Tomarme una malteada de chocolate en la terraza abierta del cuarto piso de un bar,
y mirar hacia abajo y contemplar la catedral y la anchura de la plaza, mientras
la luz del cielo se difumina y se encienden las bombillas, me parece un poco
mentira. Cómo hemos llegado hasta aquí, por cuántos otros lugares, inaccesibles
y casi fantásticos desde la adolescencia, hemos pasado para llegar hasta aquí.
Esta plaza en
la que se asentó el Templo Mayor de la ciudad mexica de Tenochtitlán se llama
realmente Plaza de la Constitución, en honor de la de Cádiz de 1812. Y el
templo católico más grande del país tiene un nombre de sonido burocrático:
Catedral Metropolitana de la Ciudad de México. Al salir de la boca de metro lo
sorprenden a uno las dimensiones del espacio vacío, la larga fachada señorial
del Palacio de Gobierno, la profusión de banderas nacionales. Hay una neblina
persistente flotando en el aire, que no es otra cosa que contaminación. Hay
decenas de puestos de comidas y libros y recuerdos, muchas voces y ruido de
vehículos que pasan sin cesar frente a la catedral.
A los pies de
la catedral se pueden ver restos de las construcciones aztecas. Un hombre con
uniforme aparentemente oficial toca incansable un organillo. No faltan los
tullidos, las predicadoras insoportables con micrófono, policías de tránsito, e
incluso varios soldados con ametralladoras en la misma puerta de la catedral.

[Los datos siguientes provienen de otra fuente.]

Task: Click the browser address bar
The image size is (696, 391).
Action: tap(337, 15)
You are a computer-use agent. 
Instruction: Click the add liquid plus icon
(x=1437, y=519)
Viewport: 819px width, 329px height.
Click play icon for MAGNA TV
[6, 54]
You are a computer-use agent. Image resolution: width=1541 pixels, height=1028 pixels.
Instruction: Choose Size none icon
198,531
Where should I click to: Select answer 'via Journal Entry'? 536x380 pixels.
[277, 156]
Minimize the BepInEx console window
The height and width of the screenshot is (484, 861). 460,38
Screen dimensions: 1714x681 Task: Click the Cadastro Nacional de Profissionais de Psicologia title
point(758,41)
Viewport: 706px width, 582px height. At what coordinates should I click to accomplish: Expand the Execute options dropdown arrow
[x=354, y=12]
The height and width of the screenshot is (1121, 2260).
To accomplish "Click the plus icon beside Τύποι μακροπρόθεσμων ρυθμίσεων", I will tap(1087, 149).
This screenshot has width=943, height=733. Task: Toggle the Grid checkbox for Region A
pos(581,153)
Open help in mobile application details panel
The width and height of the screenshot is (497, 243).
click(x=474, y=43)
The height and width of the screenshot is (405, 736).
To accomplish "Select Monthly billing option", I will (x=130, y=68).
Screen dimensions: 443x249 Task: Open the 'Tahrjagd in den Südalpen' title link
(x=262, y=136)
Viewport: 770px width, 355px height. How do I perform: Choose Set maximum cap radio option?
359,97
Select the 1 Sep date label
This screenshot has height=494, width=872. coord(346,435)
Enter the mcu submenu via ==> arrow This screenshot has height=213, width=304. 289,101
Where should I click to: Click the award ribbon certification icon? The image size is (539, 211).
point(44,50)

Adentro hay silencio, un remanso de calma contra el caos de afuera. Nada más
entrar uno ve un Cristo negro crucificado, lo cual no deja de ser curioso. Hay
muchas capillas, y retablos, y un órgano gigante, pero la principal atracción
para los turistas parece ser un péndulo que cae sobre el pasillo central y que
no se sabe exactamente qué marca.
Cuando estamos
afuera empiezan a sonar unas bocinas y una voz repita: Alerta sísmica, alerta
sísmica. Como no entendemos bien qué pasa, les preguntamos a dos mujeres que
cruzan por la calle: “Oh, nomás que hubo un sismo, pero ya pasó”, sonríen y siguen
su camino. Frente a la catedral hay una casa de empeños que parece un edificio
de oficinas en hora punta. Cuando subimos al piso de arriba unos minutos
después, notamos que el suelo tiembla suavemente. El terremoto fue de 5,6 grados,
con epicentro en Guerrero, pero parece que la gente de aquí está bastante
acostumbrada a los temblores.
Recorremos las
calles del centro, llenas de pequeños negocios de comida o ropa, con iglesias y
antiguos palacios que ahora son museos o edificios públicos, y uno tiene tantas
veces la impresión de estar caminando por cualquier barrio céntrico de Madrid. Con una diferencia: muchos edificios están torcidos, se están hundiendo de forma demasiado evidente. Cuando salimos del caos de tiendecitas horribles de objetos de fabricación
china en la calle Colombia, nos topamos con las excavaciones de la antigua
ciudad mexica. En muchas esquinas hay pequeñas placas con citas de obras de
escritores mexicanos sobre la ciudad. Ahí mismo encuentro un nombre familiar,
en una cita de 1604: “Oh ciudad rica, pueblo sin segundo / más lleno de tesoros
y bellezas / que de peces y arena el mar profundo”. Los versos pertenecen a la
obra Grandeza mexicana, del religioso
Bernardo de Balbuena, autor mexicano pero también español, puesto que nació en
Valdepeñas, un lugar de La Mancha del que todavía me acuerdo.
Después de anochecer
paseamos por la avenida Francisco Madero hasta el Palacio de Bellas Artes:
tiendas de ropa, restaurantes, iglesias, magos y mimos, gentes paseando hacia
todos lados, como en cualquier capital española o italiana. En un restaurante
veo escrita en grande una frase simple pero con apariencia de verdad: “Dios
perdona los pecados, pero no las pendejadas”.
Caminamos por
la Alameda, por la calle Reforma, que ya es tan familiar como una avenida
española. En un restaurante muy mexicano, con calaveritas y música mexicana,
que se llama efectivamente El Mexicano, nos damos una buena ración de
guacamole, de sopecitos de cochinita pibil, de queso con chistorra. Está
acabando noviembre y en la calle no hace frío. Por todo lo demás, ya empieza a
ser hasta cargante la sensación de andar dando vueltas por Madrid.